Your copy should hold only the lines from the one containing "The image size is (2051, 1062)." through the final line of the entries, exactly as written, with no pictures.

------------------------

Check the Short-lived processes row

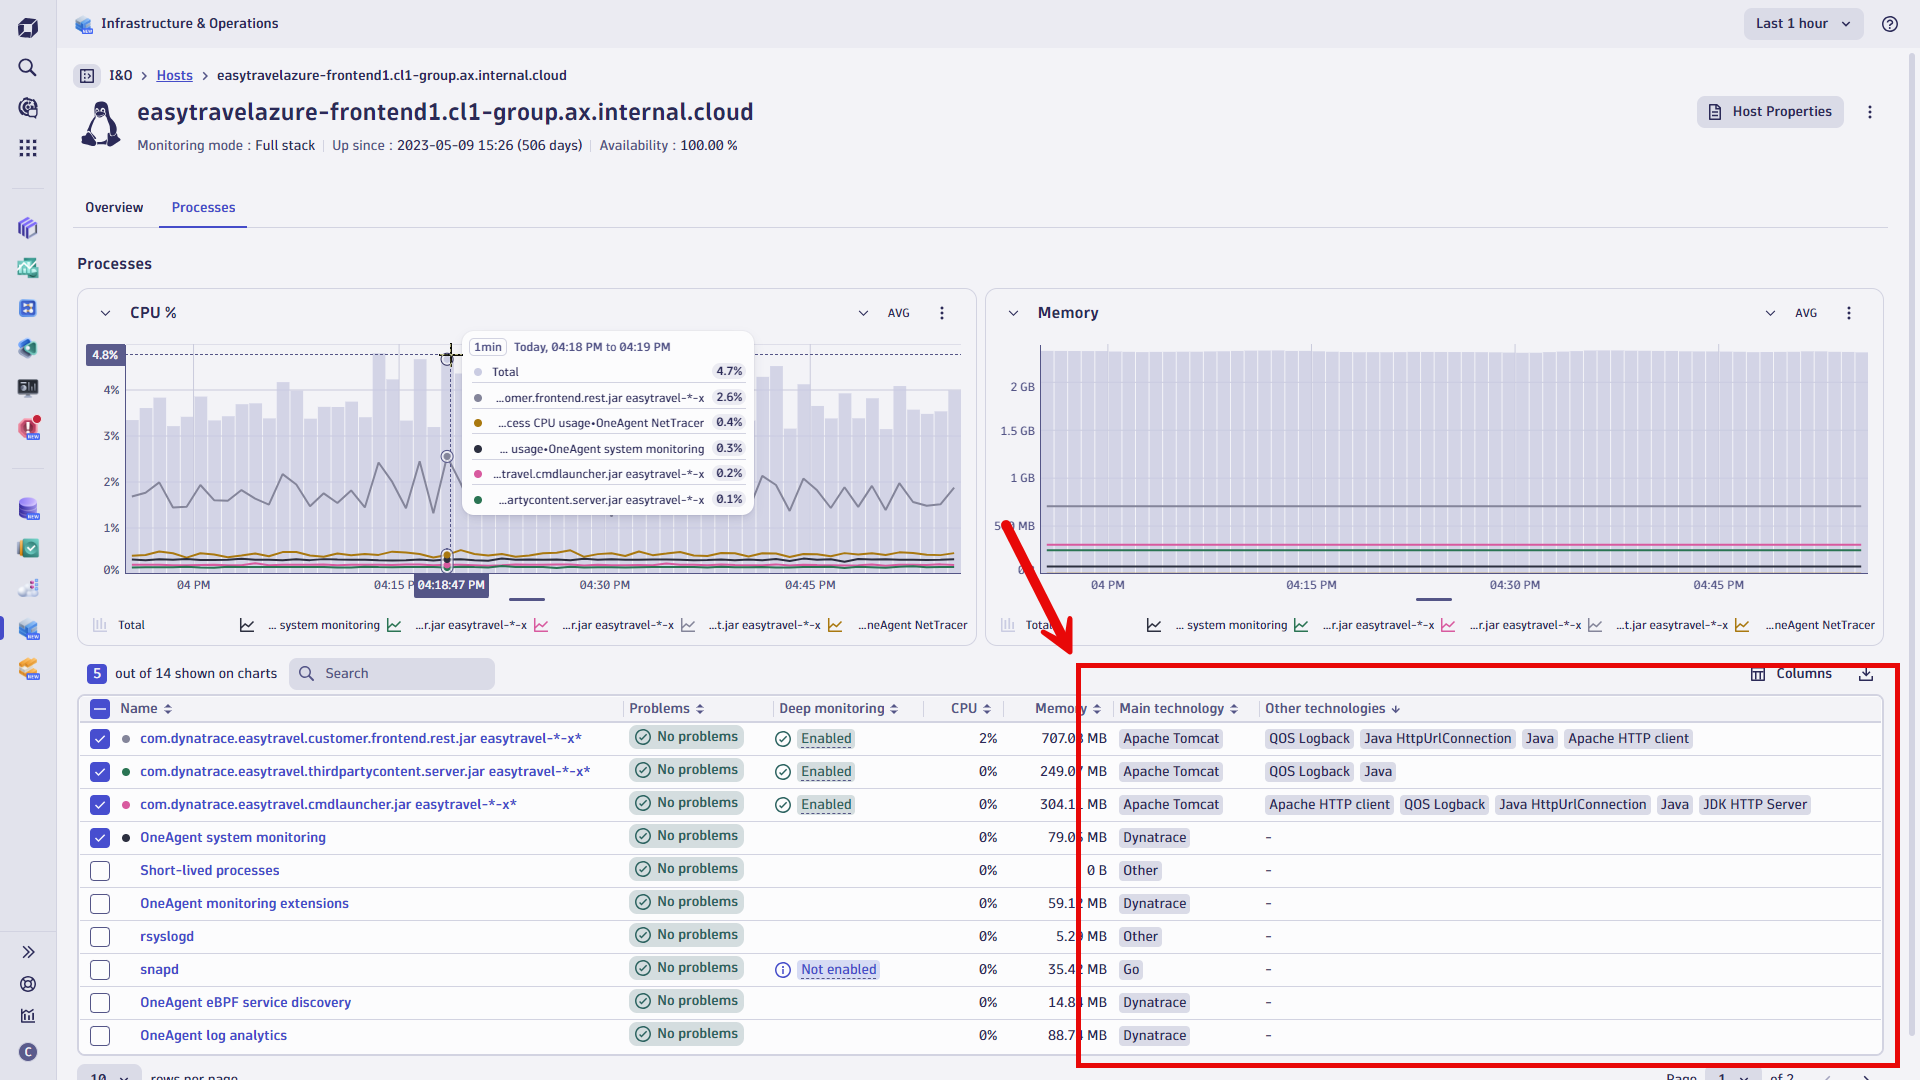point(99,870)
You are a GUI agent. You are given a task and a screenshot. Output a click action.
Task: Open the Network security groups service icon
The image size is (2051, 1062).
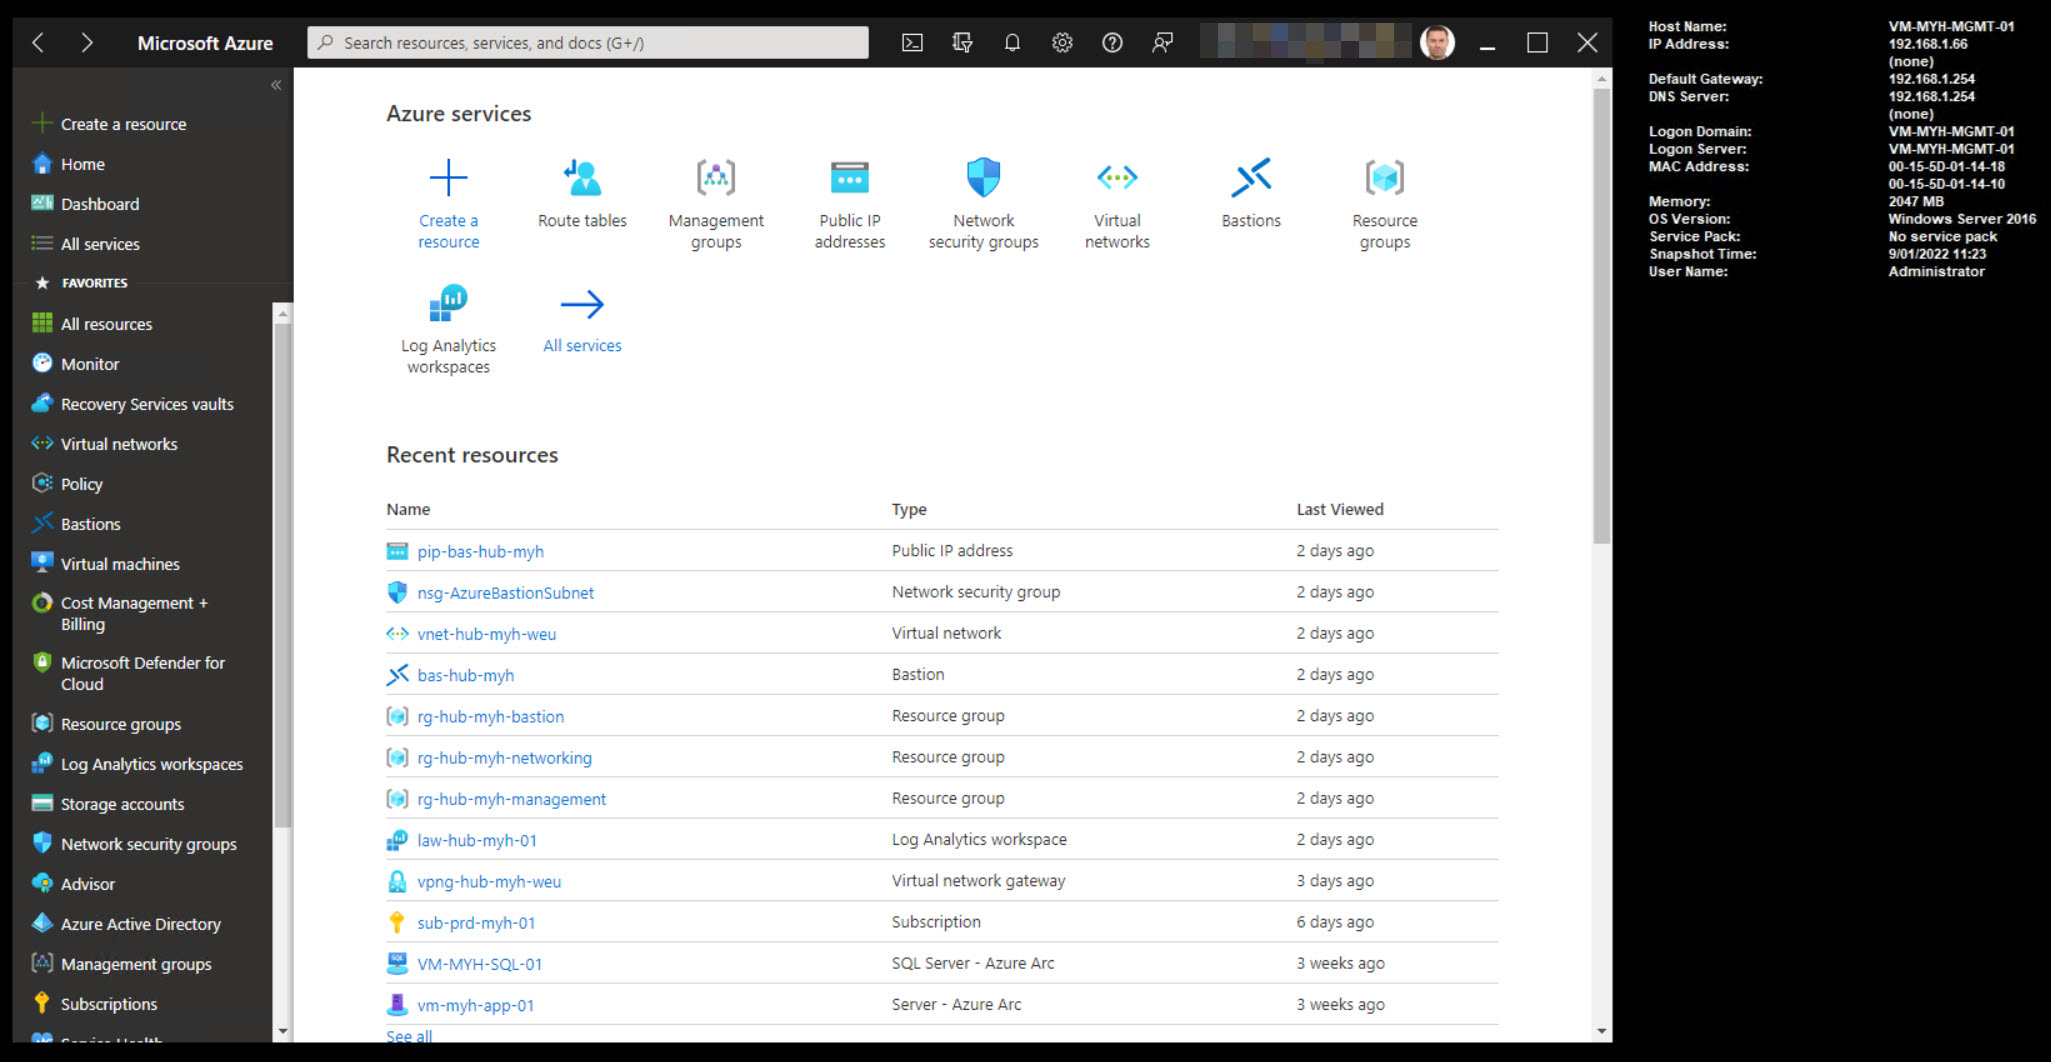(983, 195)
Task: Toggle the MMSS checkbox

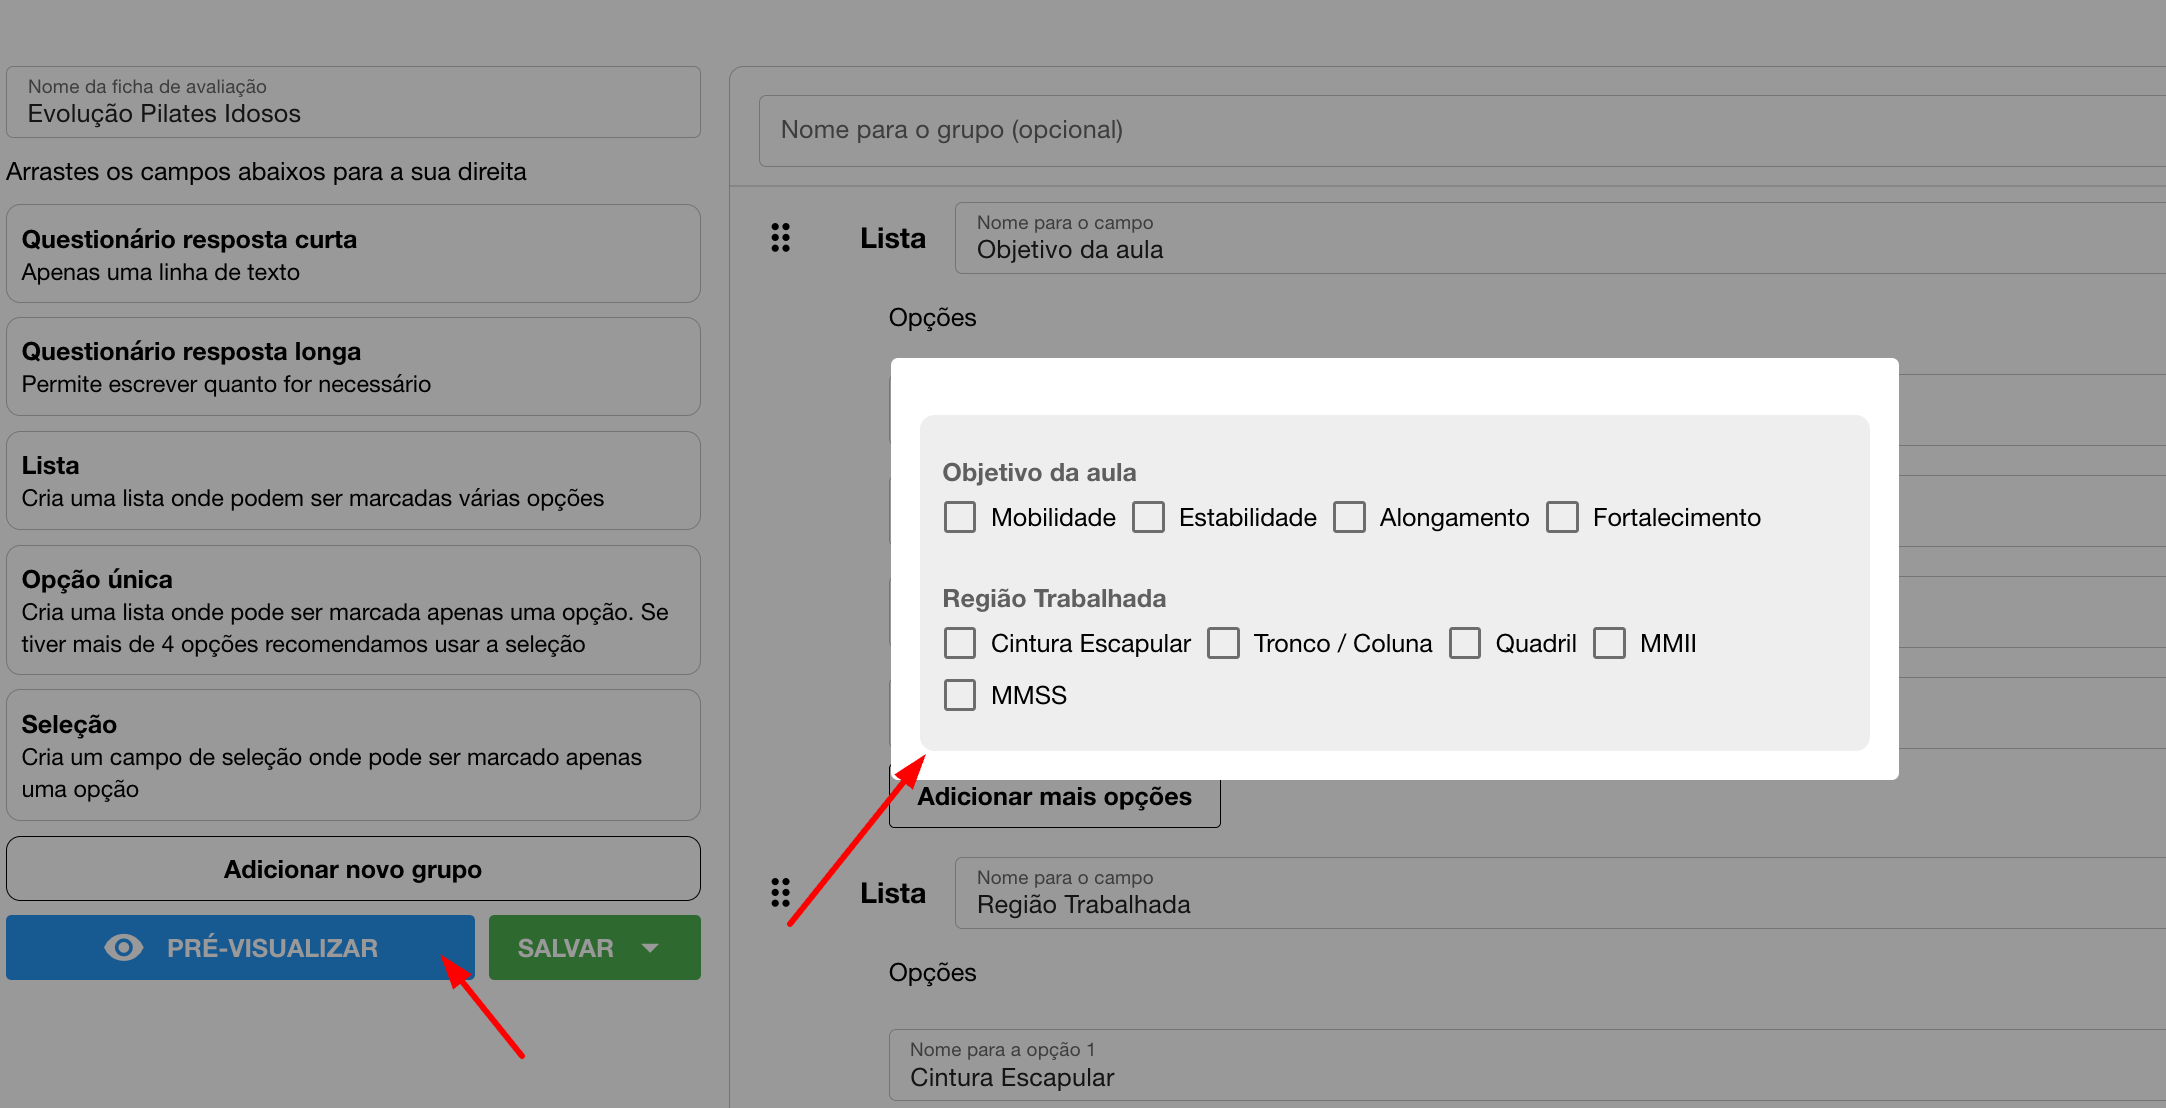Action: 960,695
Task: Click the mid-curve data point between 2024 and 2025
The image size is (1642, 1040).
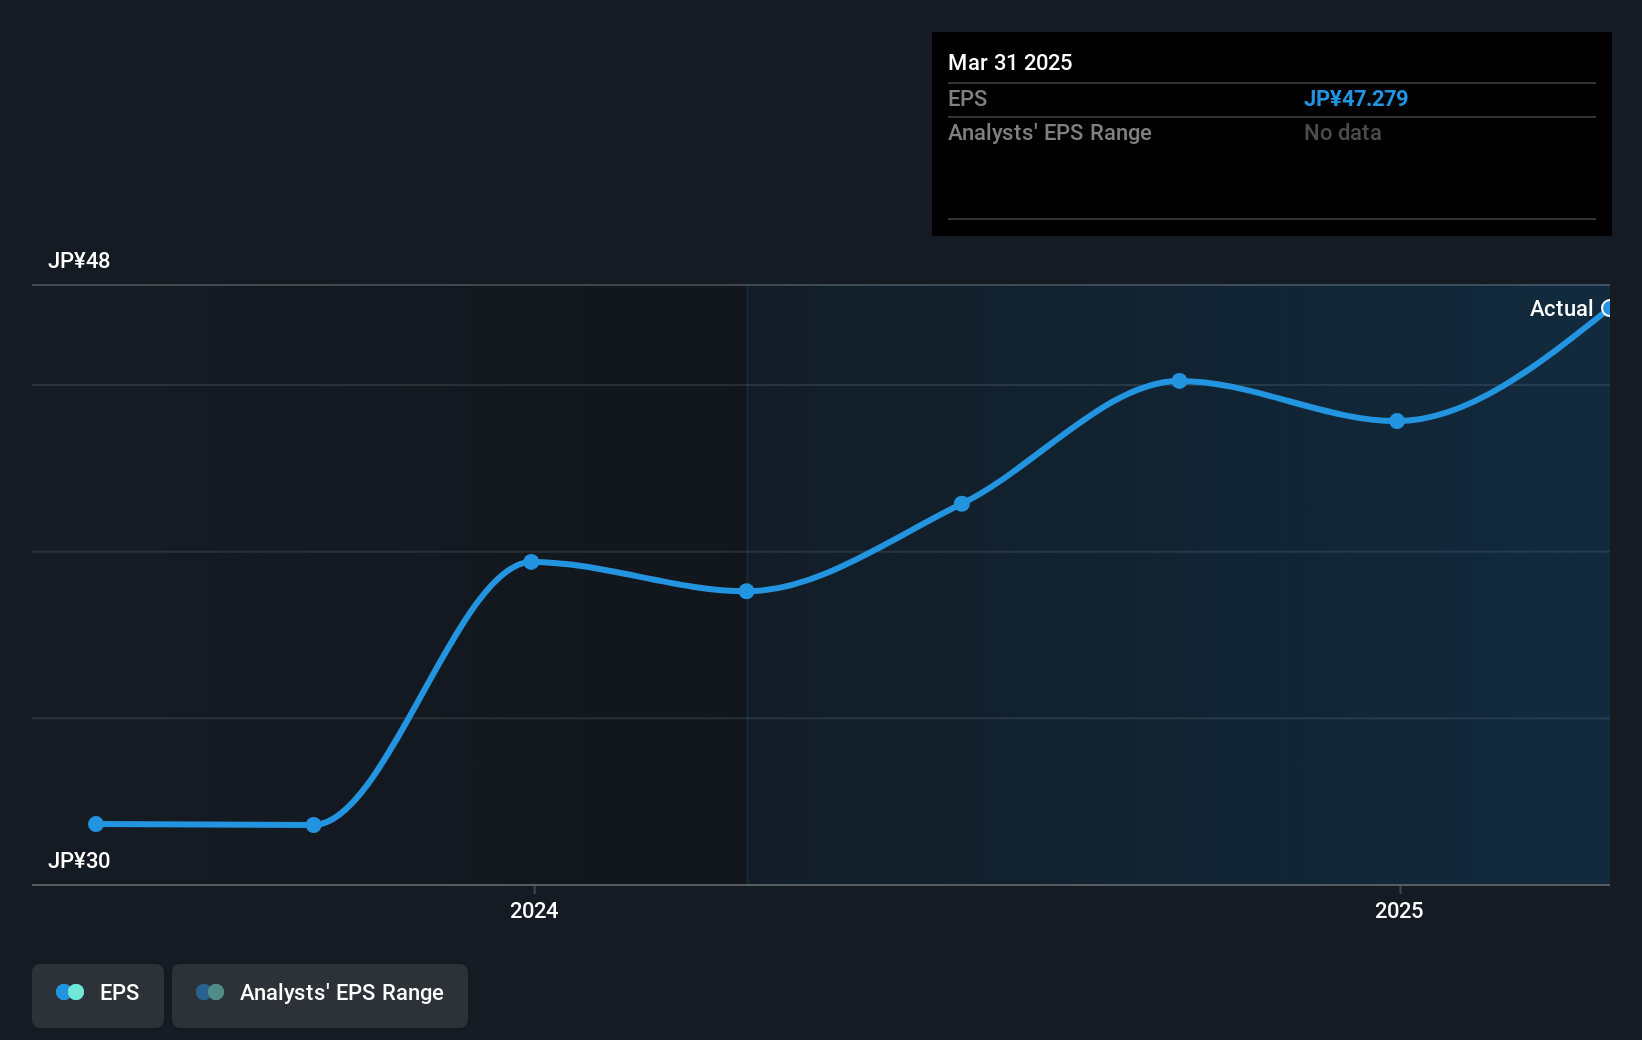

------------------------

Response below |
The image size is (2051, 1062).
(983, 195)
Task: Toggle the MMSS checkbox

Action: 960,695
Task: Click the mid-curve data point between 2024 and 2025
The image size is (1642, 1040).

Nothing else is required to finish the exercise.